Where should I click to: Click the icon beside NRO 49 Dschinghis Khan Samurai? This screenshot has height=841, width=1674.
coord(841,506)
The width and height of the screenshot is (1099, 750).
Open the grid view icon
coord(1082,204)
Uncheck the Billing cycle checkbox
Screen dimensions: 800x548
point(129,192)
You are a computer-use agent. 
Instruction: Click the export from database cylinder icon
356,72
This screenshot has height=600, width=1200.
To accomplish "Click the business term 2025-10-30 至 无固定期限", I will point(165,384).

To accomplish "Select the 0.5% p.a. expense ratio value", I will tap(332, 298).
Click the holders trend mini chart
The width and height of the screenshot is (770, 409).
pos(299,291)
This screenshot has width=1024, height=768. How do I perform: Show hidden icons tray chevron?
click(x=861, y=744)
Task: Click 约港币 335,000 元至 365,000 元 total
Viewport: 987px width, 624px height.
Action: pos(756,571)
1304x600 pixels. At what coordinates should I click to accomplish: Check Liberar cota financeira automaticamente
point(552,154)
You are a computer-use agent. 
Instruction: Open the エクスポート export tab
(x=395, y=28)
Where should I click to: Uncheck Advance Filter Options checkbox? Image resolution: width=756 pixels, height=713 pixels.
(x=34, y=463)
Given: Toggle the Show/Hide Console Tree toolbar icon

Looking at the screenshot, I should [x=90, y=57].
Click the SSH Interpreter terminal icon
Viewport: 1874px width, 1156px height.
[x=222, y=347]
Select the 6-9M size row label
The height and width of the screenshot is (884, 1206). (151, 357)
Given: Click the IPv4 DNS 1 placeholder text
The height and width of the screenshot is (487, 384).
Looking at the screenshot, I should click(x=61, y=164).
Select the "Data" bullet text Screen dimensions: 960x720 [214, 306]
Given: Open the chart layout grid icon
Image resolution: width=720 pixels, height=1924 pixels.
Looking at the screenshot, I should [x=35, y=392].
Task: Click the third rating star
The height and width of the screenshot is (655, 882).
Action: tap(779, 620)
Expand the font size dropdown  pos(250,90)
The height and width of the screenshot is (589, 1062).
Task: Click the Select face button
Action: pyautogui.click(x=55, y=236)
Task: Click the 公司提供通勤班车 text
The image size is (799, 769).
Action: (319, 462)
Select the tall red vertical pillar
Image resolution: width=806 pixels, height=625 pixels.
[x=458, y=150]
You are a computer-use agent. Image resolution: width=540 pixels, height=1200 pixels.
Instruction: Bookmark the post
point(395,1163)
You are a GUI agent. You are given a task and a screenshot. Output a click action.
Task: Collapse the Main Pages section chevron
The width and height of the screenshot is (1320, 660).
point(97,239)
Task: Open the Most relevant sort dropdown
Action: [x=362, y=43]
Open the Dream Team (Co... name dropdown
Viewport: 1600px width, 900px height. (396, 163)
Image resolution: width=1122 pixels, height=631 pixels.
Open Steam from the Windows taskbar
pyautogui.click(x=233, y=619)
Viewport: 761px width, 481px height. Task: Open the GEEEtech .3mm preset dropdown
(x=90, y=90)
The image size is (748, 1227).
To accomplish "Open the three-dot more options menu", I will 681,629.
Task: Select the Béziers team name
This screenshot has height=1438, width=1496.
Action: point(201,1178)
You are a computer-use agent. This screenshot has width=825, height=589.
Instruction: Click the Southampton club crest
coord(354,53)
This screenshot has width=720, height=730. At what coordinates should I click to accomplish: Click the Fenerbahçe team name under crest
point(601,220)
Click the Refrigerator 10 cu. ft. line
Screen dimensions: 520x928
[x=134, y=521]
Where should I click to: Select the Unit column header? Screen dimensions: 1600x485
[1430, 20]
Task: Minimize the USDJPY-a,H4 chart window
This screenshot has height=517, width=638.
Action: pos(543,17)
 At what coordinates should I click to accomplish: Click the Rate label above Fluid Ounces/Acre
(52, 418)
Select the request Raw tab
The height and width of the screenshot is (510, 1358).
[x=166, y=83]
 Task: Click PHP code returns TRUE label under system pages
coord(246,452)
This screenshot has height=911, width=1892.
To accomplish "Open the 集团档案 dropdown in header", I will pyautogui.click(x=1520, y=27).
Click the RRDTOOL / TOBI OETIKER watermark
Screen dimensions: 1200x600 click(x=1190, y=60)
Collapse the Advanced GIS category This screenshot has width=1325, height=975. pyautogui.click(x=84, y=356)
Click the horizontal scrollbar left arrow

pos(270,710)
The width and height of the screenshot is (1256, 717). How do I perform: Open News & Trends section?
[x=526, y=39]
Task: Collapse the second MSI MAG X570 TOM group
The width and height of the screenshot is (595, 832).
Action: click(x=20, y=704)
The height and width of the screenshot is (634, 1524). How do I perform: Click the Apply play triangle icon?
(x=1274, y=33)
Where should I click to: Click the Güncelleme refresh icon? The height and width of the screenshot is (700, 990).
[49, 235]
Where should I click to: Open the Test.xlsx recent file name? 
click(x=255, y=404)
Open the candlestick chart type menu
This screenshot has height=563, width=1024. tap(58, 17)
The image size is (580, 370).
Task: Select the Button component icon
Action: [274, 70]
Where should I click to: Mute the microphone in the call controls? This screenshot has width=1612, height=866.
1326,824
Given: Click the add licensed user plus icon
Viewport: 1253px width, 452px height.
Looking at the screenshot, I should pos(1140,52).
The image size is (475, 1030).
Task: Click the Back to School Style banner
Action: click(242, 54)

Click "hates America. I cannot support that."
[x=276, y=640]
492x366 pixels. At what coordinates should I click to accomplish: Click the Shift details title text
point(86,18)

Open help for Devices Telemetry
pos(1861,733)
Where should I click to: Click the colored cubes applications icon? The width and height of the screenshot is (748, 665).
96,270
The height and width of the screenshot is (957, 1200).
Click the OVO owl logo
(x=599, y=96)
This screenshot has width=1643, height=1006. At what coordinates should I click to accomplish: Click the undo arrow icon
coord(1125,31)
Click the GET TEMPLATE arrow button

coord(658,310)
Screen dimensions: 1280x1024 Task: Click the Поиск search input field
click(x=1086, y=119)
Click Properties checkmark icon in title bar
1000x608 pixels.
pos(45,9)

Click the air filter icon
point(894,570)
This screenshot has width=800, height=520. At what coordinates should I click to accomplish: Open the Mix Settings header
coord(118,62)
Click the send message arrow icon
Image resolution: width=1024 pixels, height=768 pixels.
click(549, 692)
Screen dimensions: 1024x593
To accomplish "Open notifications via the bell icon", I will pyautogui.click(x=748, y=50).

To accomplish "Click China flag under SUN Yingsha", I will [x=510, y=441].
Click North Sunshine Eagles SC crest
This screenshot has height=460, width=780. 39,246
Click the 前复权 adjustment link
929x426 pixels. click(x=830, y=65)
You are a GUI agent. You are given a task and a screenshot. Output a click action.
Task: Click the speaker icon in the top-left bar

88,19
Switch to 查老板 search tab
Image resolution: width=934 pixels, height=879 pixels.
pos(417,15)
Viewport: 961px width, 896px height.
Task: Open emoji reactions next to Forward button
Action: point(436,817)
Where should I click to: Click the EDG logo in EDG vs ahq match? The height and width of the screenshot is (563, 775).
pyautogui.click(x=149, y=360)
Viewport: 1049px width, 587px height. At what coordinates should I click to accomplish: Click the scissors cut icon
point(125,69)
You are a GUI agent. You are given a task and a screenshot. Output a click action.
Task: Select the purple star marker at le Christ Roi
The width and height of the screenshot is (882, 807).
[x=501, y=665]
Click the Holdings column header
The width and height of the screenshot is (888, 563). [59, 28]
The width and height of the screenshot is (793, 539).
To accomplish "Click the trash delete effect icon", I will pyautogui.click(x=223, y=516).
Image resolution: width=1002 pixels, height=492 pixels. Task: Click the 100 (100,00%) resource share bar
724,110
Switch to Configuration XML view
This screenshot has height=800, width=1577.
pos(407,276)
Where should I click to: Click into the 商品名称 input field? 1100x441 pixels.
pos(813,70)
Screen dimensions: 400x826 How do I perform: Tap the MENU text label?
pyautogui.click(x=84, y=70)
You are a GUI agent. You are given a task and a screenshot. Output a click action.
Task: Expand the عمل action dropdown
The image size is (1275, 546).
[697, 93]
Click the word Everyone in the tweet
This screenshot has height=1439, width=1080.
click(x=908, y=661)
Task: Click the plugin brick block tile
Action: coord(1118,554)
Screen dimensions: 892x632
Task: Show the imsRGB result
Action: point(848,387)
══════════
**Required action:**
Check each line of the records above for "star", and copy those that have it.

**Completed exercise:**
Task: Click the third rating star
Task: Select the purple star marker at le Christ Roi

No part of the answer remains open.